Gilead’s innovative capabilities stem from a management team that combines exceptionally deep scientific and technical expertise in its area of focus with an equally deep knowledge of market needs. The result is a remarkable ability to identify major potential advances in treating serious illnesses and the conviction to pursue them, regardless of whether the essential science has been developed internally or externally. Gilead couples scientific rigor with strong senior-management cohesion and the courage to pursue high-risk, high-return initiatives. The company’s 2011 acquisition of Pharmasset for $11 billion (almost one-third of Gilead’s market value at the time) was pivotal in the development of Sovaldi and Harvoni, treatments for hepatitis C that cure more than nine out of ten patients with the most common type of the disease, leaving them with no detectable virus. At the same time, the company has pioneered innovative R&D and manufacturing models, such as licensing agreements with India-based manufacturers of generic drugs, to expand access to its drugs in developing markets.

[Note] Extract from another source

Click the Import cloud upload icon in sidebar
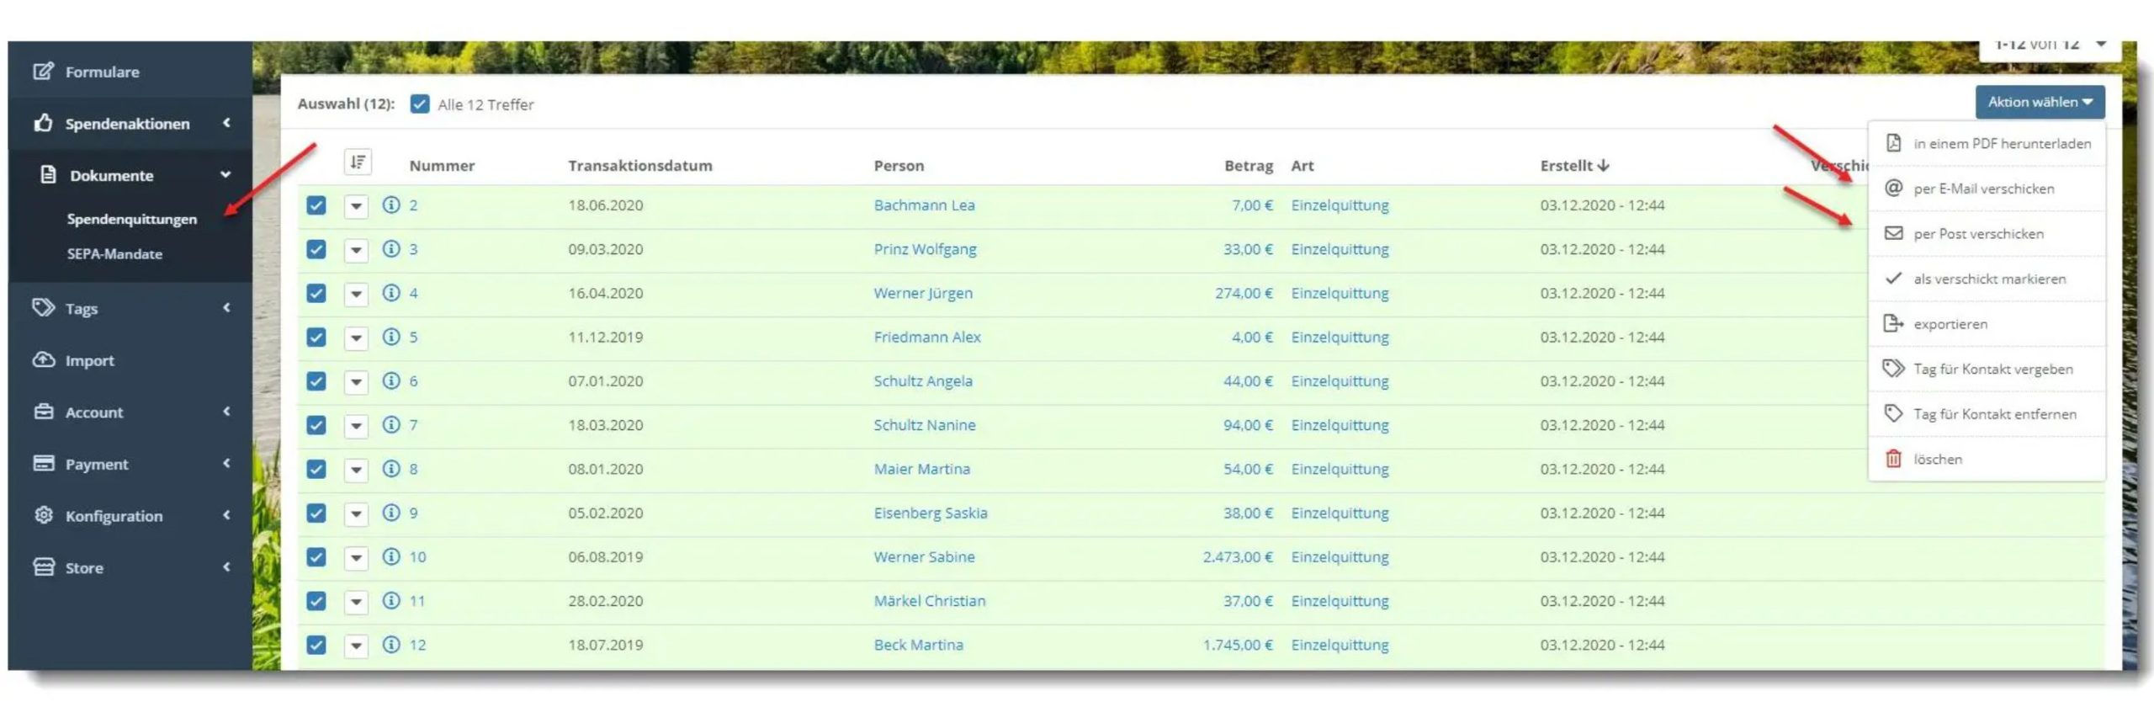Image resolution: width=2154 pixels, height=718 pixels. tap(44, 360)
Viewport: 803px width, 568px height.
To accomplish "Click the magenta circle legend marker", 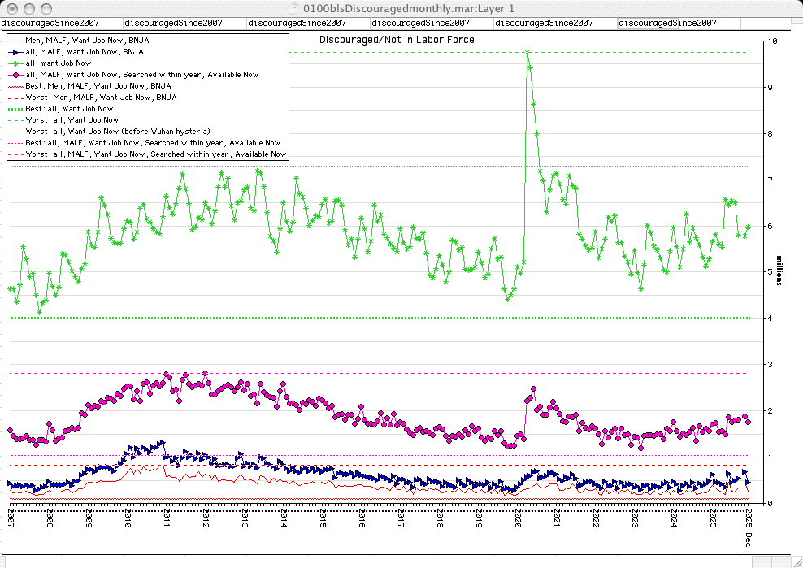I will (16, 74).
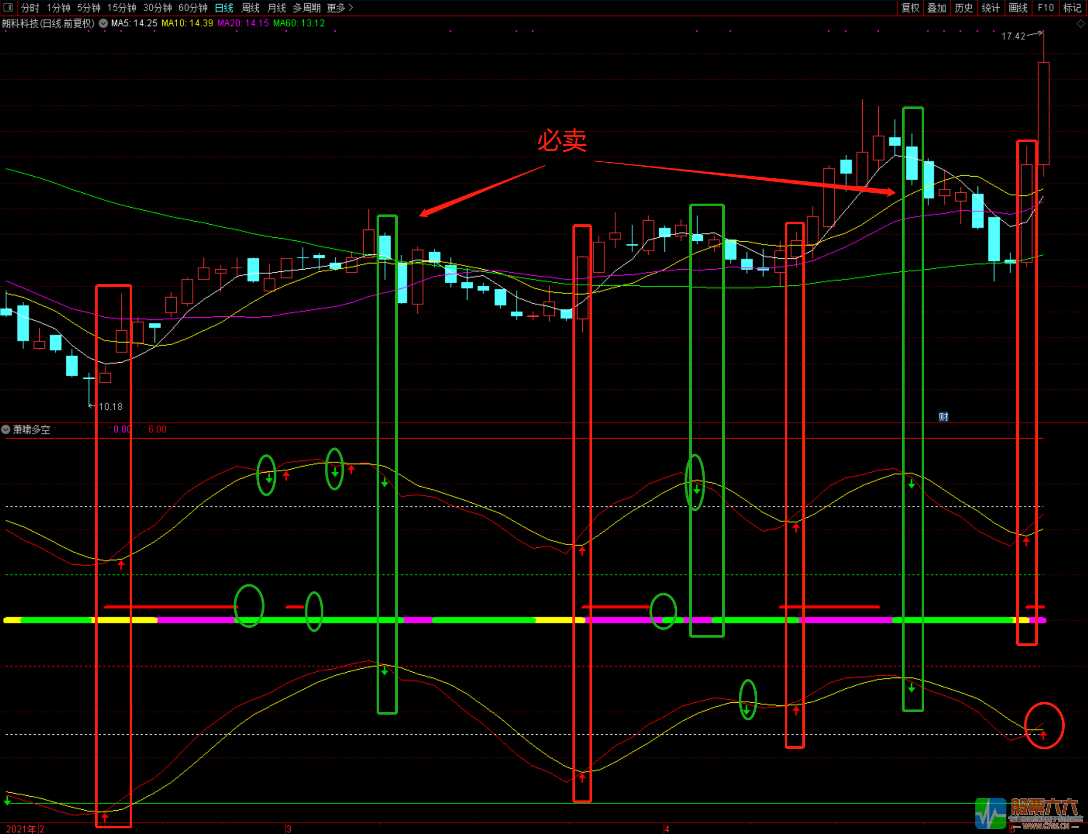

Over the years, we have from time to time improved our survey methodology. This year, we made two modifications. One is predicated on the belief that the experts in an industry often spot an innovative company before it becomes widely known. So in addition to asking about innovation generally, this year we also asked our 1,500 survey respondents to rank innovators within their own industries. We assigned this “internal” ranking an overall weighting of 30%, the same given to all other industry responses. The second change was to increase the weighting of three-year TSR to 40% in order to better balance objective and subjective measures. The result, as we expected, is a more diverse list that includes more companies that don’t market widely to the public but are nevertheless seen as highly innovative within their industries—and that are reaping the rewards of this capability.
Innovation remains a top priority, and it doesn’t get any easier. In the companion articles in this series, we look at each of the four attributes that can make innovation more successful. Some companies are already good at some; some are better at others. Taken together, these four capabilities provide a series of practical steps that any company can take if it wants to raise its innovation game.